The game received "average" reviews according to the review aggregation website Metacritic. Most gaming critics complimented the game's online play and customization options, but criticized it for having a poor story, average graphics, and slow-paced gameplay. In Japan, Famitsu gave it a score of 33 out of 40, while Famitsu X360 gave it a score of one nine, two eights, and one seven for a total of 32 out of 40.

Maxim gave it a score of four stars out of five, saying, "Not unlike when you used to select frilly ensembles for your little sister's Barbie collection (when no one was looking), Chromehounds lets you play big, bad burly man." Detroit Free Press gave it three stars out of four and said that it "will suck you into its wartime world if you let it.

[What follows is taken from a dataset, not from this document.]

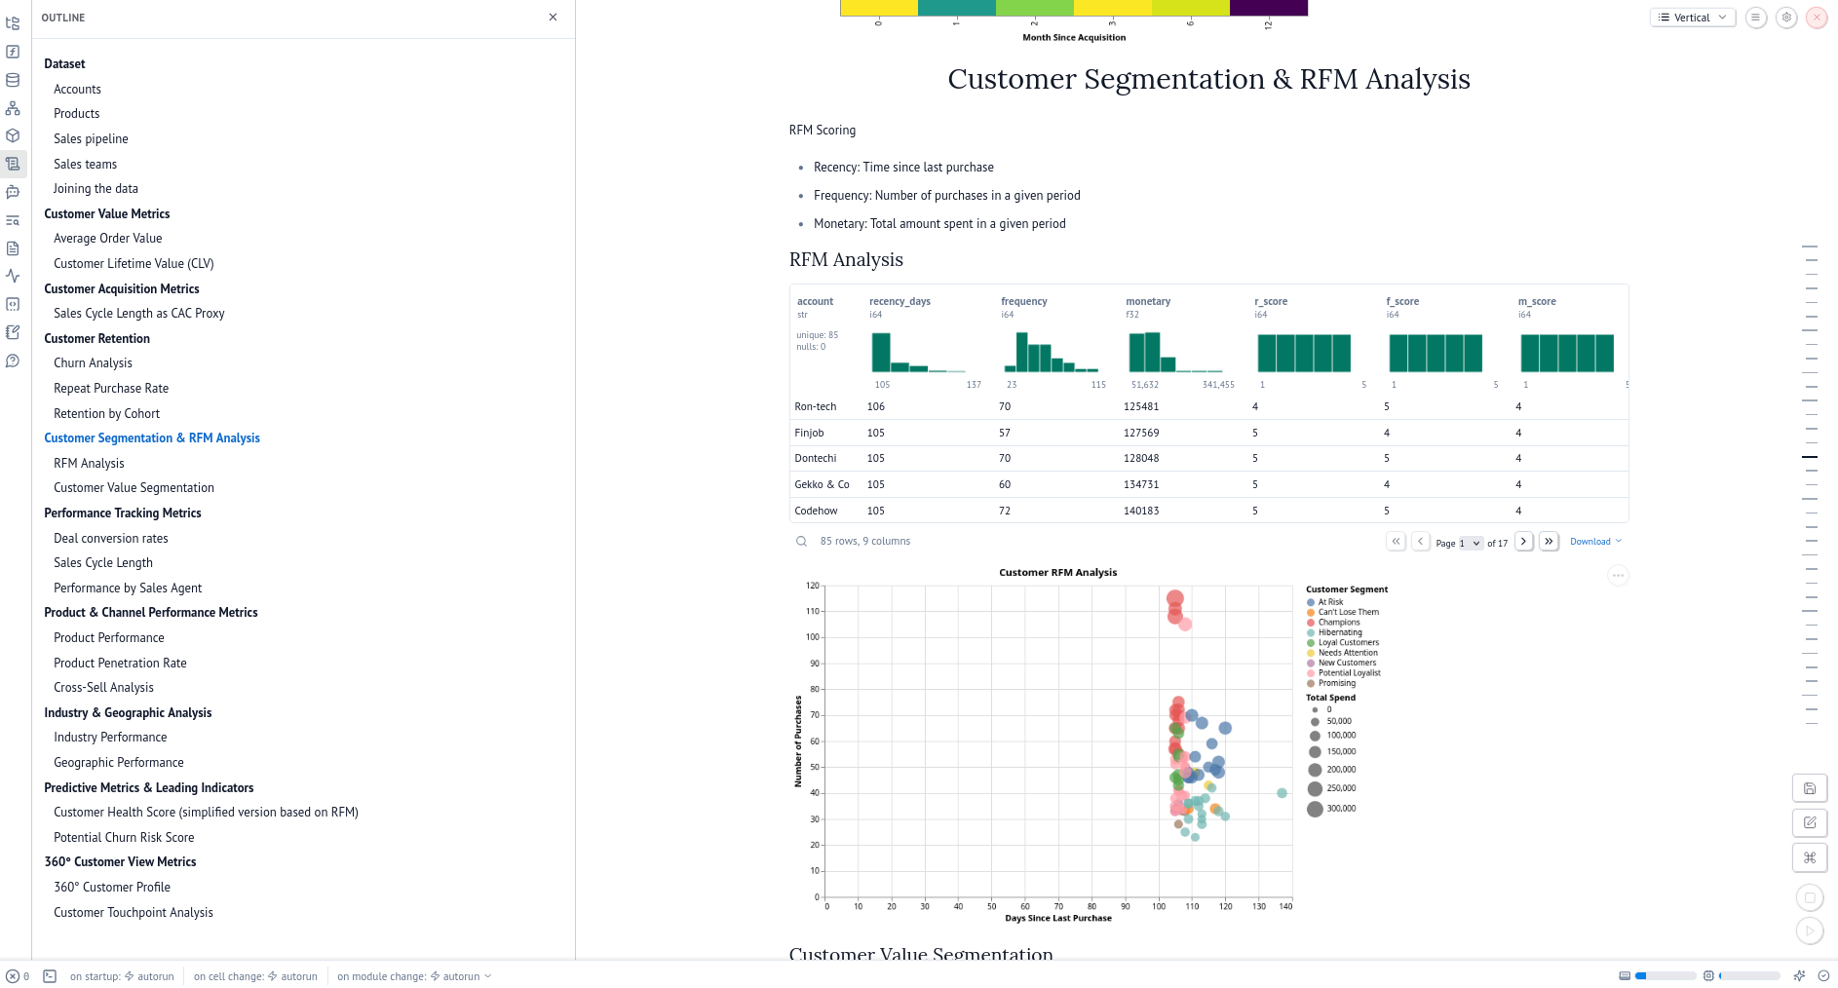The image size is (1838, 988).
Task: Toggle on startup autorun setting
Action: [122, 976]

And once you've adjusted to the game's quirks and interface, you'll find it very enjoyable." However, USA Today gave it a score of six-and-a-half stars out of ten, calling it "a war worth avoiding. Online play is enjoyable, and the details on the mechs are superb. But much like these giant metal 'soldiers,' the game lacks life." The Sydney Morning Herald gave it two-and-a-half stars out of five and said that it "offers a smattering of explosive action" as long as players "don't fall asleep at the wheel".

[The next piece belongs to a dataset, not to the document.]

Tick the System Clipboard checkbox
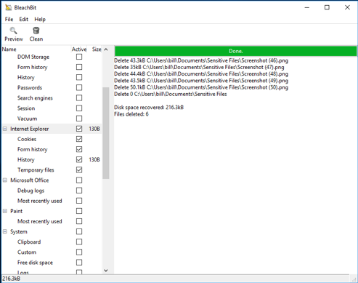Viewport: 358px width, 283px height. coord(79,242)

The game was awarded Game of the Month in the August 2006 issue of Newtype USA. During the 10th Annual Interactive Achievement Awards, the Academy of Interactive Arts & Sciences nominated Chromehounds for "Outstanding Achievement in Online Gameplay".

Aggregate score
| Aggregator | Score |
|---|---|
| Metacritic | 71/100 |

Review scores
| Publication | Score |
|---|---|
| Electronic Gaming Monthly | 6.33/10 |
| Eurogamer | 4/10 |
| Famitsu | 33/40 (X360) 32/40 |
| Game Informer | 7/10 |
| GamePro | 3/5 |
| GameRevolution | C |
| GameSpot | 7.9/10 |
| GameSpy | 3.5/5 |
| GameTrailers | 7.4/10 |
| GameZone | 7.4/10 |
| IGN | 6.9/10 |
| Official Xbox Magazine (US) | 6.5/10 |
| Detroit Free Press | 3/4 |
| USA Today | 6.5/10 |

== Spiritual successor ==
In 2012, developer Bombdog Studios embarked on creating a spiritual successor to Chromehounds titled M.A.V. (Modular Assault Vehicle). Over the course of its development, a core community of old Chromehounds players formed around the title.